25Mar
Modern Art at the Louvre: New Ceiling by Cy Twombly
Cy Twombly is the third contemporary artist bestowed with the honor of being commissioned for a work in the Louvre Museum -after Anslem Kiefer’s monumental painting in 2007, and François Morellet’s Lefuel Staircase window installations this year. The Louvre’s practice of inviting works by living artists continues with Twombly’s new painted ceiling in one of the museum’s biggest gallery spaces –the 350m2 Salle des Bronzes.
View of the Louvre’s new Salle des Bronzes ceiling by Cy Twombly
The ceiling differs from Twombly’s usual style characterized by a graffiti influence. He designed the work to complement the large rectangular space containing the museum’s Classical bronze sculpture. The result is a vibrant blue ceiling decorated with yellow, off-white, and blue spherical orbs and the names of the seven foremost Greek sculptors from the fourth century –including Praxiteles, Polyclitus, and Lysippus. The last artist asked to do a Louvre ceiling was Georges Braque in 1953, in a room which leads to Twombly’s new ceiling.
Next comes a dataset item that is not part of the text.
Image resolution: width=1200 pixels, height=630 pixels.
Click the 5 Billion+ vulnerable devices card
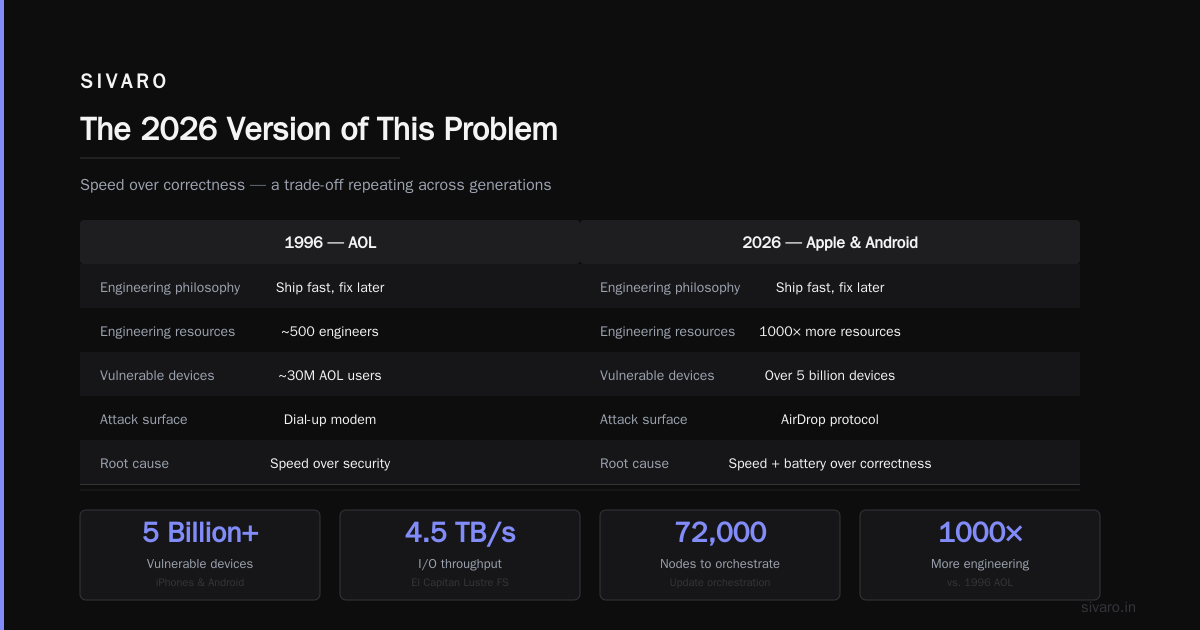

Cy Twombly with his ceiling at the Louvre in Paris, on March 23, 2010
Cy Twombly, originally from Virginia where he was born in 1928, has lived in Italy since the 1950s and has often traveled to Greece, as his work is strongly influenced by ancient Greek history and mythology. His work for the Salle des Bronzes is a nice synthesis of his contemporary abstract style rooted in antiquity.
Opens March 25, 2010.
Louvre Museum, Sully Wing, 1st floor, Salle des Bronzes, Paris, France.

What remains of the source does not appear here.